By UpCounsel Technology Attorney Thomas View

This is the second part of a two-part series on software audits. To read part one, click here.

Three Areas of Opposition

If you were to simply ball up and discard the demand letter, you would eventually receive a summons to federal court. While the BSA and SIAA are not the police, they work for the software companies. Your license agreement with the software company permits some form of audit. Chances are good that this audit was not initiated randomly. That is, a random audit will yield far smaller profits than targeted audits. Typically, the software publisher has some basis (i.e. informant report, crash report, proprietary algorithm etc.) for believing that you are using software assets that you have not paid for.

In chess, one does not defeat his opponent by attacking the opponent’s pieces; rather, he or she wins by attaching the opponent’s strategy. Such is the case with a software audit. There are five themes to keep in mind as you formulate your executive-level strategy for skillful defiant opposition:

1. Don’t Guess—Know

In the example of the police sobriety stop, a driver is only equipped to fight the officer’s strategy if armed with concrete facts at the time she’s stopped. These facts would include accurate knowledge of alcohol levels and volumes of beverage consumed, the exact time -window of consumption, her own rate of metabolization, whether or not and how informants might have precipitated the stop (i.e. good Samaritan bartender who served alcohol vs. vindictive ex who spotted her across the bar), understanding of Supreme Court Car Cases involving the 4th Amendment (search and seizure) and the 5th Amendment (due process and right to remain silent applied to automobile stops), rules of the road in the jurisdiction where she was stopped and the limits for blood alcohol in this jurisdiction. Only if she understands all of this should the driver—as matter of legal opinion—speak at all.

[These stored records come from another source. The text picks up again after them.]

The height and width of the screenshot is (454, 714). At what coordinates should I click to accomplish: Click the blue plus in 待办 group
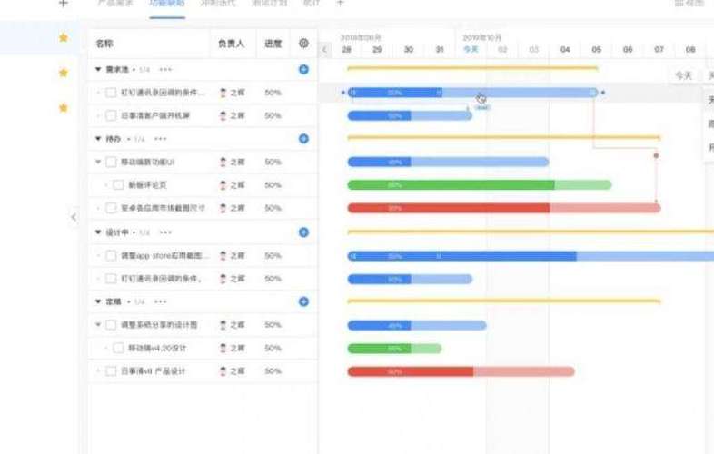(x=303, y=139)
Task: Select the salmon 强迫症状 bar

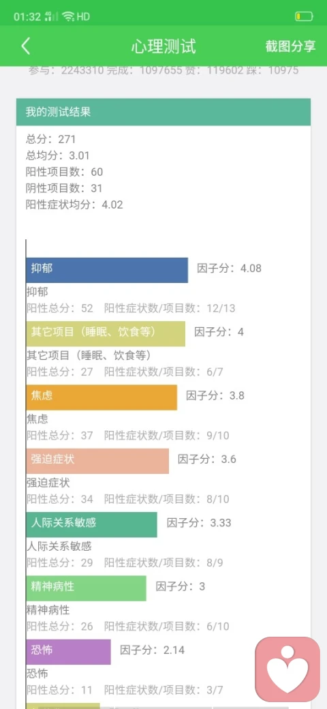Action: tap(97, 461)
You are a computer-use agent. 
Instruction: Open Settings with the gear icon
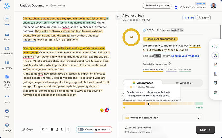coord(7,125)
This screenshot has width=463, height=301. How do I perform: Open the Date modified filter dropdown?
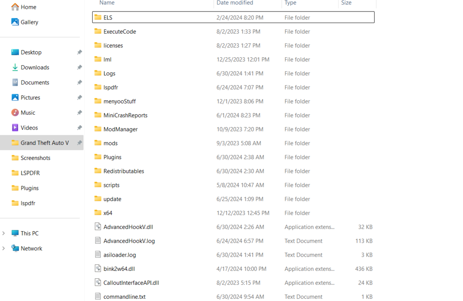pos(278,3)
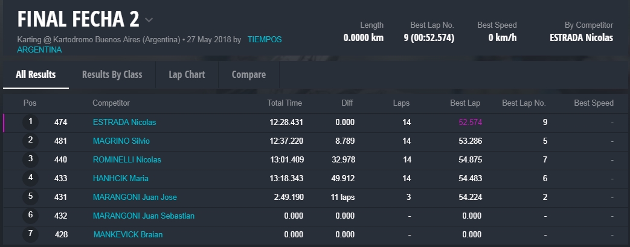
Task: Open competitor MARANGONI Juan Sebastian
Action: (144, 216)
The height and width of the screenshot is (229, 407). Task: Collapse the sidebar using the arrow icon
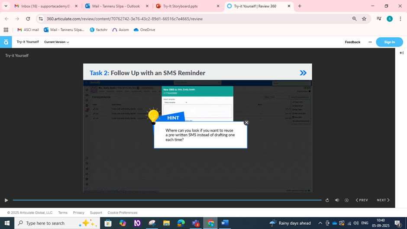tap(401, 53)
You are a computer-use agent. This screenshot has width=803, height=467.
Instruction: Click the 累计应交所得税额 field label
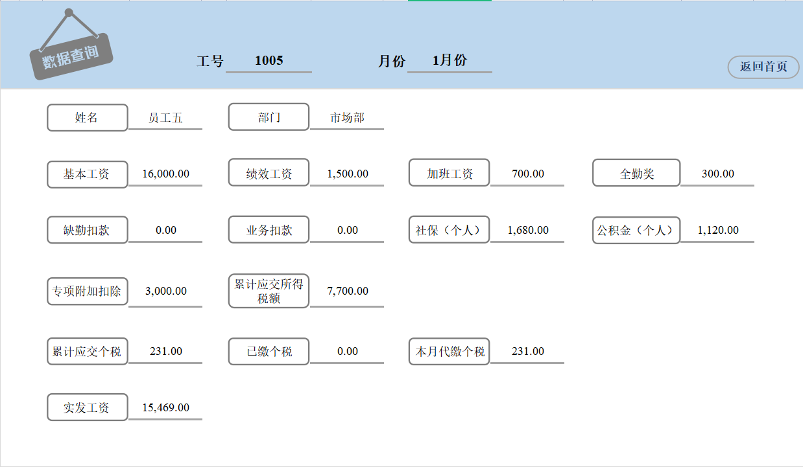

Similarly, when you receive an audit letter, your responses should be informed by facts and procedures such as:

  • A recent internal inventory of software licenses
  • A legal opinion on the scope of your licenses
  • A recent report that is properly authenticated by authorized personnel attesting to the fact that the relevant terms and conditions of every license in use conform to a software asset inventory that is maintained in a manner that is admissible in court

2. Engage Legal Counsel in Negotiations

Lawyers will understand the ambiguity in certain legal terms like the scope of the audit, terms and conditions of the audit, the extent of the license grant, etc. A lawyer will understand how to greatly reduce the scope of the audit and interpret its terms in a light most favorable to your company’s interests. Most importantly, nothing that an attorney says can be used against you. You might argue that settlement conversations with auditors are protected by the rules of evidence which often excludes settlement conversations from evidence in a trial. However, an attorney is able to proffer information to the opposing side and represent your circumstances in hypothetical scenarios that would have no impact on your ability to testify at trial. By the same token, you making the exact same statements can be treated as admissions of party opponents and statements against interest which are fully admissible against you at trial.

3. Limit Scope

In the initial stages of the audit, the auditor’s initial volley of questions is designed to uncover information that opens the door to more issues, thereby increasing the scope of the audit and—in most cases—increasing the yield. Remember, a for-profit audit business model operates based on an “expected gain.” That is, going in, the auditor going in has some sense of the likelihood of finding discrepancies in her favor and an average dollar amount likely to be recovered in cases like yours. This prediction could be guided by actual information (ex. from an informant or a crash report) or based on a statistical algorithm used for companies of a particular size, industry or geographic region. Based on the auditor’s preliminary analysis, there is only so much time and energy that she can justify spending on a given case. If, however, in the opening stages of the conversation, the auditor can uncover certain facts, she may be able to justify applying greater resources to your case, thereby increasing the likelihood of finding more and greater discrepancies. These initial “cracks” are the admissions that are made in the initial stages in an attempt to seem open with nothing to hide.

An extremely simplistic example a scope-limiting tactic is borrowed from a deposition maxim: only answer the question asked. No more!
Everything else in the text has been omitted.